#### Task instructions:
Write out each of the following records word for word, leaving out the pictures.

◇ ◇ ◇ ◇ ◇ ◇ ◇

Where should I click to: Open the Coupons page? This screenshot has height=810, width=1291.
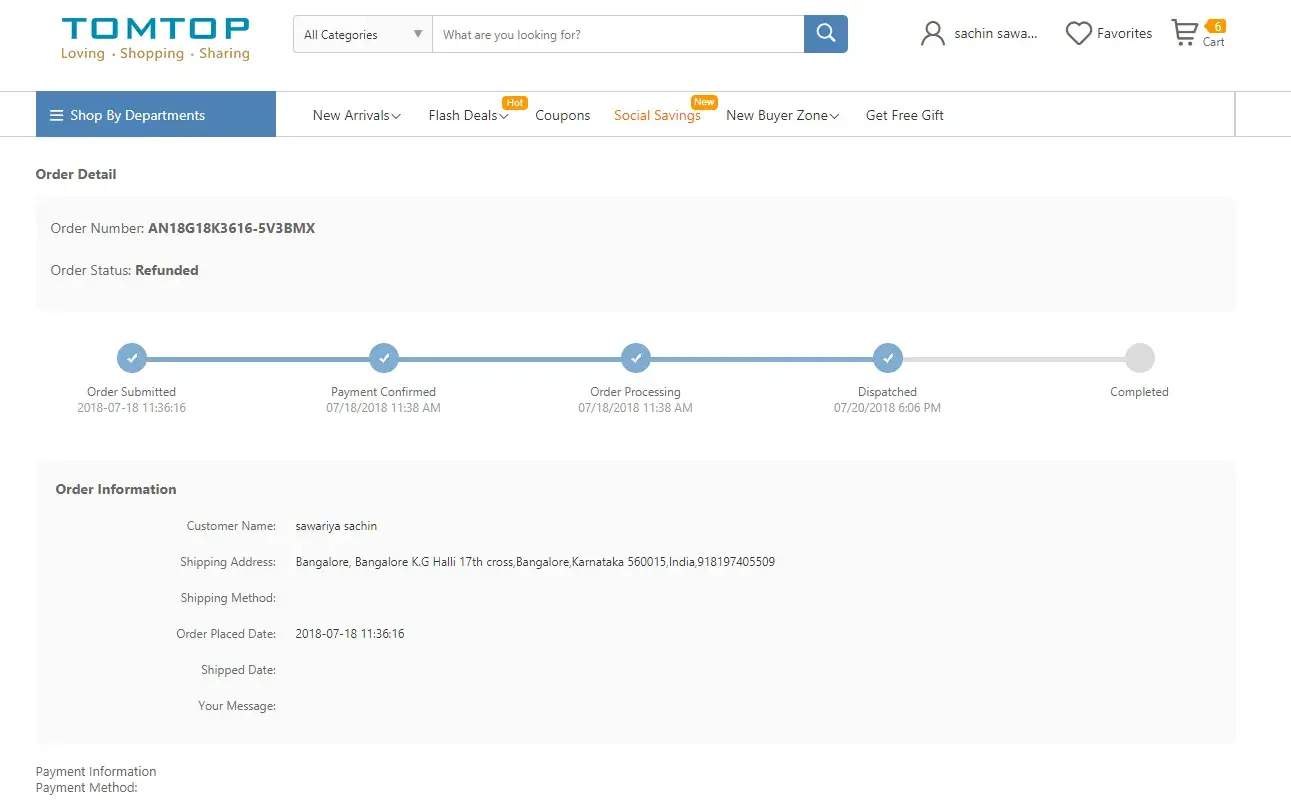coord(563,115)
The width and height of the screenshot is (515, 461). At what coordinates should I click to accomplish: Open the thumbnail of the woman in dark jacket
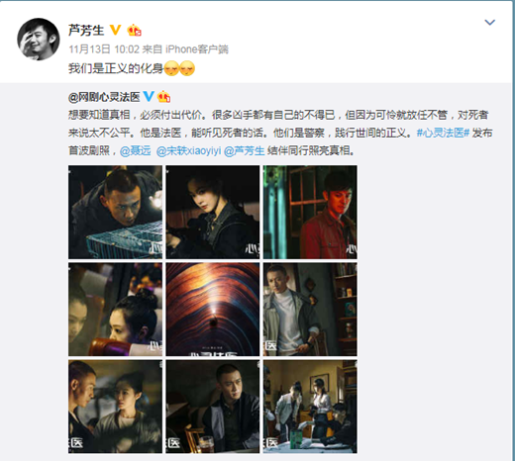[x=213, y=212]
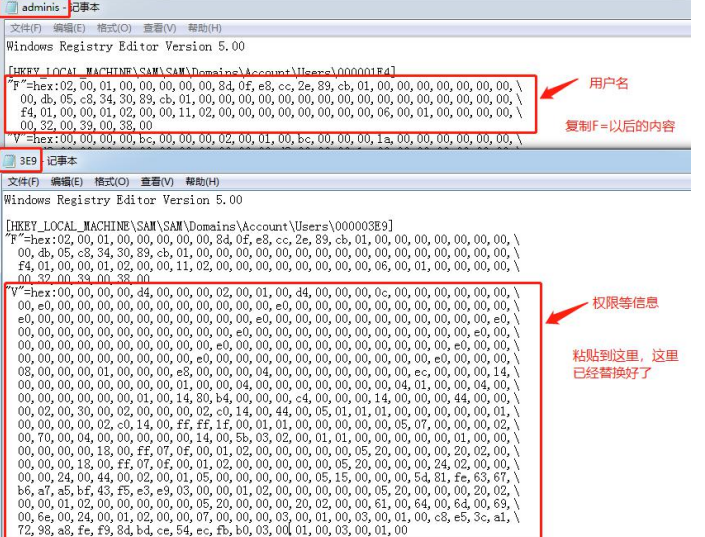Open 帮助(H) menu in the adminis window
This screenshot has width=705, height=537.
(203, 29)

◇ ◇ ◇ ◇ ◇ ◇ ◇

#### Solution to this problem:
Where should I click to: Open the Coupons page? This screenshot has height=810, width=1291.
coord(563,115)
The width and height of the screenshot is (515, 461). At what coordinates should I click to accomplish: Open the thumbnail of the woman in dark jacket
[x=213, y=212]
Open 帮助(H) menu in the adminis window
This screenshot has width=705, height=537.
(203, 29)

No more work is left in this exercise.